OT: Further proof that the NCAA really has nothing better to do...

Submitted by pasadenablue on

Caltech, a technically-focused nerd-haven with ~900 undergrads occupying 2 city blocks in Pasadena (and my alma mater, hence the username) was hit with NCAA violations for a lack of institutional control (link below).  Apparently, its because students, who have the first couple weeks of term to figure out their schedules, may not have been properly enrolled in the system and were thus ineligible.  Of course the coaches, most of whom have other jobs cuz a coaching job at a D3 school doesn't pay a whole of scratch, had no clue about the foibles of the system, and didn't catch it.  Of course we have little to no compliance staff either.

Speaking from first hand experience, the students are already wrecked from the demands of insane professors and a curriculum that has all grads (even english majors) study theoretical quantum mech and differential equations as sophomores.  Sports are what kids do to get away from crushing amounts of work.  I had buddies who would regularly run from preparing lab experiments to basketball or tennis practice, all after working back-to-back all nighters.  I of course didn't play sports cuz we haven't had a football team since 1993.  As far as trying to gain some competitive advantage, this is dumbest thing in the world, cuz our teams all suck ass.

This just might be more frivolous than practicegate (though nowhere as public).  I figured that on a lazy Thursday, we could all have a good laugh at the NCAA and the things they waste money on.

I'd put the over/under on wins vacated at around 20.  Across 13 sports.  Over maybe 3 years.

 

http://www.ncaa.org/wps/wcm/connect/public/ncaa/resources/latest+news/2012/june/california+institute+of+technology+cited+for+lack+of+institutional+control

Marley Nowell

July 12th, 2012 at 5:58 PM ^

Sports that don't involve revenue or scholarships shouldn't come under the NCAA unless they have a chance to compete in NCAA sanctioned events.  Would CalTech even be eligible to play in the NCAA Tournament?

Tater

July 12th, 2012 at 5:59 PM ^

Ah, yes: the myth of the "student-athlete."  The NCAA has a chance to cut through their own BS here and reward real "student-athletes," but chooses to act like most state high school athletic associations.    

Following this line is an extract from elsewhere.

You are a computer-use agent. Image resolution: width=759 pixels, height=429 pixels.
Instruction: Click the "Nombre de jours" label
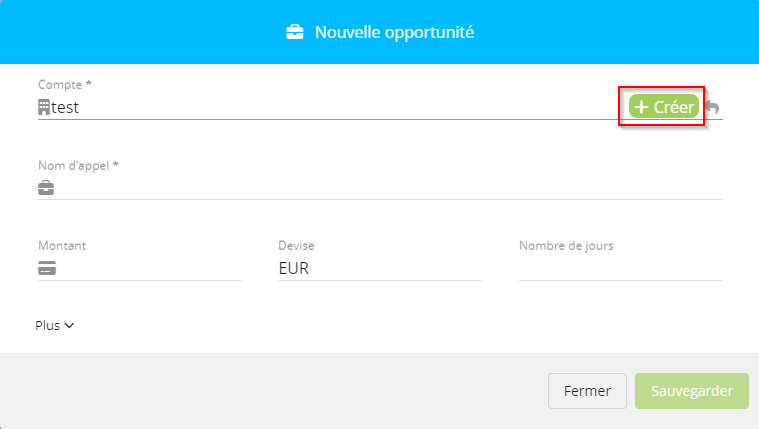pyautogui.click(x=566, y=245)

Besides the typical NCAA hypocrisy, this is typical NCAA bullying.  They let schools like Bama, USC, Ohio, and Auburn do anything they want, or maybe give them a punishment that looks "tough," but doesn't derail their train for long.  Meanwhile, they pile on the little guy who doesn't produce a lot of revenue and has no leverage.  

 

BoFan

July 12th, 2012 at 7:25 PM ^

CalTech did all the investigations, self-reported, and self-imposed the penalties. All the NCAA did was say, thank you for letting us know, and by the way we have to put you on probation and issue a statement. The enforcement division has a budget and priorities, and there is no way they're going to waste it on a non-winning tier3 program at a school whose reputation and integrity are unquestioned.

lhglrkwg

July 12th, 2012 at 10:45 PM ^

The NCAA will easily crack down on the little guys to show that they deal HARSHLY WITH ALL CRIMES. But they're extremely hesitant to deal anything out to the big schools. This is part of the reason why a) I'm not surprised the NCAA did something so stupid to Caltech and b) why I'm pretty sure that Penn State will lose some scholarships and get probation. Or MEGA-PROBATION if the NCAA really feels like this was egregious. Nice work suits

03 Blue 07

July 13th, 2012 at 3:28 AM ^

It's not just the NCAA. Enforcement organizations, generally, have this type of attitude/modus operandi. Just look at the SEC (not the conference) w/r/t who they've prosecuted for the 2008 financial collapse (Ponzi schemes aside; and that's a whole other ball of wax). You made $2m on an insider trade!? Cuffs for you. You systematically fucked the entire economy? Okay, let's settle. Actually, scratch that- no charges have been brought on behalf of the SEC with respect to the 2008 collapse (Galleon Group doesn't count).

gopoohgo

July 13th, 2012 at 12:24 PM ^

This has probably beaten to death, but in the grand scheme of things, what PSU did, mothballing the concerns re; Sandusky since the early 90s by the football head coach, president, VP, and AD has been the worst thing that has happened in college athletics since the Colorado rape scandal came to light.

PSU football really deserves to be nuked after reading the Freih (sp?) report.  Doubt the NCAA does anything.